In the response, each entry below should appear again exactly as given.

*** Opening Records shown ***

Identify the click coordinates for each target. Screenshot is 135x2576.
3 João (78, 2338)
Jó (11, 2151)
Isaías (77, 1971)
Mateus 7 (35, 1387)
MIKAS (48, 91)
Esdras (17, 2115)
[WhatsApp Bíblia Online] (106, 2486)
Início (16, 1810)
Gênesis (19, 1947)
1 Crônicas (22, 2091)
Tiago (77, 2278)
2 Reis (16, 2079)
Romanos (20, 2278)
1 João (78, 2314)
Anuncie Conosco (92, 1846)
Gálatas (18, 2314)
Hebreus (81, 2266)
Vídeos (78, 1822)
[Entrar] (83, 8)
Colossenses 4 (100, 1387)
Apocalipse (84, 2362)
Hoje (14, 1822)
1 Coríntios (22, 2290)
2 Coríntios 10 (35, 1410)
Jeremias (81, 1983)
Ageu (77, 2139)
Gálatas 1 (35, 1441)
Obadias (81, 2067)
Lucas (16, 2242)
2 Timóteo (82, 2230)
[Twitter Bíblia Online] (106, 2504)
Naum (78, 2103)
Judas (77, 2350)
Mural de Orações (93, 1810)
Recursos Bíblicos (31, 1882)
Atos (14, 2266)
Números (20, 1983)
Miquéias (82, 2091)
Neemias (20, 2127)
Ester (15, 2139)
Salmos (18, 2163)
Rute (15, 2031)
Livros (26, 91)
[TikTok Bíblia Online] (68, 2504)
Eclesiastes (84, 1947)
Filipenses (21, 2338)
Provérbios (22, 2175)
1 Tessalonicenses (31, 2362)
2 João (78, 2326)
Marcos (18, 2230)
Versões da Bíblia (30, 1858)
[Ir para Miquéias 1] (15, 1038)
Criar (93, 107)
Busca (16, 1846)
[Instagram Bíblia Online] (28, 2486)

*** Closing Records shown ***

**Output of the task**
Identify the click coordinates for each target. Screenshot is 135x2576.
3 João (78, 2338)
Jó (11, 2151)
Isaías (77, 1971)
Mateus 7 (35, 1387)
MIKAS (48, 91)
Esdras (17, 2115)
[WhatsApp Bíblia Online] (106, 2486)
Início (16, 1810)
Gênesis (19, 1947)
1 Crônicas (22, 2091)
Tiago (77, 2278)
2 Reis (16, 2079)
Romanos (20, 2278)
1 João (78, 2314)
Anuncie Conosco (92, 1846)
Gálatas (18, 2314)
Hebreus (81, 2266)
Vídeos (78, 1822)
[Entrar] (83, 8)
Colossenses 4 (100, 1387)
Apocalipse (84, 2362)
Hoje (14, 1822)
1 Coríntios (22, 2290)
2 Coríntios 10 (35, 1410)
Jeremias (81, 1983)
Ageu (77, 2139)
Gálatas 1 (35, 1441)
Obadias (81, 2067)
Lucas (16, 2242)
2 Timóteo (82, 2230)
[Twitter Bíblia Online] (106, 2504)
Naum (78, 2103)
Judas (77, 2350)
Mural de Orações (93, 1810)
Recursos Bíblicos (31, 1882)
Atos (14, 2266)
Números (20, 1983)
Miquéias (82, 2091)
Neemias (20, 2127)
Ester (15, 2139)
Salmos (18, 2163)
Rute (15, 2031)
Livros (26, 91)
[TikTok Bíblia Online] (68, 2504)
Eclesiastes (84, 1947)
Filipenses (21, 2338)
Provérbios (22, 2175)
1 Tessalonicenses (31, 2362)
2 João (78, 2326)
Marcos (18, 2230)
Versões da Bíblia (30, 1858)
[Ir para Miquéias 1] (15, 1038)
Criar (93, 107)
Busca (16, 1846)
[Instagram Bíblia Online] (28, 2486)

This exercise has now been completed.